- [EXERCISE DIRECTIONS]: Scan the entries below and extract each line with the word "grid" in it.

*** INPUT Section Begins ***

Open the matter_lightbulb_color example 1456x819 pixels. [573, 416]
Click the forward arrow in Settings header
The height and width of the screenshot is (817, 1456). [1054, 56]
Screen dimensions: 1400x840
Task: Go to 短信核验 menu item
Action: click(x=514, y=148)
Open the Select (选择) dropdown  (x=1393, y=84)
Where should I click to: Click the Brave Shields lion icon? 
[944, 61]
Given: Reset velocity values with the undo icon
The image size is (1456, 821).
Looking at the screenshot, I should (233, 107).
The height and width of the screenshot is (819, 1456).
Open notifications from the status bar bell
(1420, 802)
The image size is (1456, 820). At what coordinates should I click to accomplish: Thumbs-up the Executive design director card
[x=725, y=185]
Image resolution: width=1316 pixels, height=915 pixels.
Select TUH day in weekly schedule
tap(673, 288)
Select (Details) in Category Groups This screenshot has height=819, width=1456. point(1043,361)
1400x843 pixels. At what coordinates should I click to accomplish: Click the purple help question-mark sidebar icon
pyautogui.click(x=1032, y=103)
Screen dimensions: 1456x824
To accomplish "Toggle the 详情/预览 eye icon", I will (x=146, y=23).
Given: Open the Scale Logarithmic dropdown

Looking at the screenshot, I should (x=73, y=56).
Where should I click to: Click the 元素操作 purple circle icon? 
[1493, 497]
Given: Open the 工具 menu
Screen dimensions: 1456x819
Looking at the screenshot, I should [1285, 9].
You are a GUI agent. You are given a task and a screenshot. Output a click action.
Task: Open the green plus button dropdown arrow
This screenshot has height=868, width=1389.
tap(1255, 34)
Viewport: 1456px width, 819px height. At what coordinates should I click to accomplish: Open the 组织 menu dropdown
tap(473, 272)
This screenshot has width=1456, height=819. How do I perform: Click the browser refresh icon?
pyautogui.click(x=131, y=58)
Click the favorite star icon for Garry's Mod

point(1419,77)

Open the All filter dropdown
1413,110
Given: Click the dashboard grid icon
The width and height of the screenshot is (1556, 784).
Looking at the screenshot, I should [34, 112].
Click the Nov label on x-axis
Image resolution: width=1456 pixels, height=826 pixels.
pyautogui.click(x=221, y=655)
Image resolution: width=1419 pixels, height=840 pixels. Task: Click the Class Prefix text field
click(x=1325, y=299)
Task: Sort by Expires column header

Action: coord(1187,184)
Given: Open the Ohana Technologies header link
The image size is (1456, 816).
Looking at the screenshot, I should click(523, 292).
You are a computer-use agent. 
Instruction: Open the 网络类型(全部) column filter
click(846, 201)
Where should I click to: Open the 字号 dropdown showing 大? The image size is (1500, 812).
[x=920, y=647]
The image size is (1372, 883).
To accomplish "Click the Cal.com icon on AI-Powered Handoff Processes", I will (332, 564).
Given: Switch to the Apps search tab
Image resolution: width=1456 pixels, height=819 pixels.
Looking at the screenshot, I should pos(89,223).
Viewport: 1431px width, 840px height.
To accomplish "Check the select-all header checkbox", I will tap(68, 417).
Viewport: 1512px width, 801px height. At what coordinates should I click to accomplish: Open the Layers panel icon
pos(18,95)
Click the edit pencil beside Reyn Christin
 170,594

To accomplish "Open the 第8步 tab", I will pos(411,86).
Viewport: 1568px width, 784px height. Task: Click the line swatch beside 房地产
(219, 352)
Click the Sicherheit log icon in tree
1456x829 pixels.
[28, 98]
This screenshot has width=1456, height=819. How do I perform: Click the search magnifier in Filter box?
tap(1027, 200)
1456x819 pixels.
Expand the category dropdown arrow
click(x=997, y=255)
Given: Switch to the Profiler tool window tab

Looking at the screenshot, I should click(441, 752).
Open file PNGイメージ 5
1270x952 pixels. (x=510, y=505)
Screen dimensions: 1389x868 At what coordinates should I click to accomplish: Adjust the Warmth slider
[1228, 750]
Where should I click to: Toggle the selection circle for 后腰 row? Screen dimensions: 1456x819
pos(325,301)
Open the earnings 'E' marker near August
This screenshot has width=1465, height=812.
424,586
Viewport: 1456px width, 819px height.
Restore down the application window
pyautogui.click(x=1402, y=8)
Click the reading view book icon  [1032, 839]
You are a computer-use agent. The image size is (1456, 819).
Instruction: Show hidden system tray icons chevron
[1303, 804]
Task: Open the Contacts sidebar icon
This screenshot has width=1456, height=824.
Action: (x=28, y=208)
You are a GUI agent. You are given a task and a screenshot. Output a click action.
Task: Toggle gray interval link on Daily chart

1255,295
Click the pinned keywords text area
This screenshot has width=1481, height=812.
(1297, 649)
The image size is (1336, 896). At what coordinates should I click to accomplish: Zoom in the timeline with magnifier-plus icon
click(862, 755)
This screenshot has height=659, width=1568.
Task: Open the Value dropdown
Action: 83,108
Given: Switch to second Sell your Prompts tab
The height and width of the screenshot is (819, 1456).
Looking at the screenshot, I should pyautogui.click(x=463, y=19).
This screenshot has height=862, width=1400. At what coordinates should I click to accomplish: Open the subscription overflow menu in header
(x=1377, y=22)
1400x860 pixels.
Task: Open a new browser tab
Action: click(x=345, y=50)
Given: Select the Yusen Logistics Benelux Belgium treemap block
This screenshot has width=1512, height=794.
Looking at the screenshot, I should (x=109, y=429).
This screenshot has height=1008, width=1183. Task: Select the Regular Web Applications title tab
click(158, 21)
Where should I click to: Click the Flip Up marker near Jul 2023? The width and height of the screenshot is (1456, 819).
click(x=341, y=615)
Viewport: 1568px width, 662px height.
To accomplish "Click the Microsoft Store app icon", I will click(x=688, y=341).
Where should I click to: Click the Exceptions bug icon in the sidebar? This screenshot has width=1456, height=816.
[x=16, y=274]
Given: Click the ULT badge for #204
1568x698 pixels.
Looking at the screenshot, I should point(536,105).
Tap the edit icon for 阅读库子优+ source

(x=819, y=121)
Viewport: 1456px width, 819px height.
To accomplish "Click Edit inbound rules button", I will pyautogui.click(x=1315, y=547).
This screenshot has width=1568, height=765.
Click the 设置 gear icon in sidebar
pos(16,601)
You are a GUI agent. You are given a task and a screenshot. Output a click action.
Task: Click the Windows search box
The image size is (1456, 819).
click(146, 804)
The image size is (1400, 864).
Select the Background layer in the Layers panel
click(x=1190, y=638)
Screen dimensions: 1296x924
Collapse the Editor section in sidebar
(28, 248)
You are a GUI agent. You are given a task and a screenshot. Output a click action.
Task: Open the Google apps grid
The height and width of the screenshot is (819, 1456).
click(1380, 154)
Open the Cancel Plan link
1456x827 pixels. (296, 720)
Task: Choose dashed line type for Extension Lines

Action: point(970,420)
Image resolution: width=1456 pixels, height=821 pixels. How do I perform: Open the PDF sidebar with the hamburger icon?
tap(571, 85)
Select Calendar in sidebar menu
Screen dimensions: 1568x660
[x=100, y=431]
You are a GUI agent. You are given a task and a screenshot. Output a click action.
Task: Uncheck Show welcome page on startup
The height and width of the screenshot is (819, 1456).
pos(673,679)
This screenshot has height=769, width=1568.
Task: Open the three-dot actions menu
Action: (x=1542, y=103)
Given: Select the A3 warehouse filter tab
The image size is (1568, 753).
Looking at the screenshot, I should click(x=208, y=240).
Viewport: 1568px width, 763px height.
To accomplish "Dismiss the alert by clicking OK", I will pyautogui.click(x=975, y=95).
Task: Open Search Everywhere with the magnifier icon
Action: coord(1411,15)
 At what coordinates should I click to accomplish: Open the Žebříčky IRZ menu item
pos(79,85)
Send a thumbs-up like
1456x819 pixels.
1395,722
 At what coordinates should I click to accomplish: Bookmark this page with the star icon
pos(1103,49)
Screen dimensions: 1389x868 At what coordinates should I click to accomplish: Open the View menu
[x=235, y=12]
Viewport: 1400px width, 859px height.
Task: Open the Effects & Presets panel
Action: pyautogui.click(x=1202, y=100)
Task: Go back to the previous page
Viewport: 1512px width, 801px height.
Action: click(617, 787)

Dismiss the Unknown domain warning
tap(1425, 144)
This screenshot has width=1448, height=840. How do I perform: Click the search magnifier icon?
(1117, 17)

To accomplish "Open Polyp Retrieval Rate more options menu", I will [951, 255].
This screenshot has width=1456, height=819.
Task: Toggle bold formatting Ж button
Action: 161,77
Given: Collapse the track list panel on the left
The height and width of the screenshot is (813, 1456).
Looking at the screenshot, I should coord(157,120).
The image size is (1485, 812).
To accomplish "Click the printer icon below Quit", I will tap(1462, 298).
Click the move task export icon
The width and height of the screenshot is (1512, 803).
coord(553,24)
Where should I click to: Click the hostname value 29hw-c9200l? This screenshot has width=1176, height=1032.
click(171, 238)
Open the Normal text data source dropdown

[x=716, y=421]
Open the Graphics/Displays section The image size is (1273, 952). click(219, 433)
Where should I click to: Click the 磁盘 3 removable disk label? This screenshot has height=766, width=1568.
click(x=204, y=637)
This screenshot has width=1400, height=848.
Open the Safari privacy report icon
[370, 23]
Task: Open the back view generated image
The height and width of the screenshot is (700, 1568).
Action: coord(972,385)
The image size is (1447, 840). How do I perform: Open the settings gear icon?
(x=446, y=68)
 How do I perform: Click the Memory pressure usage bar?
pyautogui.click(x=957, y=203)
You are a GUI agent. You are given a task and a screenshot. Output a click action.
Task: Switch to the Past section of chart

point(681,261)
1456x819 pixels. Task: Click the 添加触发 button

*** INPUT Section Ends ***

- [SOLUTION]:
Given: Click the dashboard grid icon
Task: Open the Google apps grid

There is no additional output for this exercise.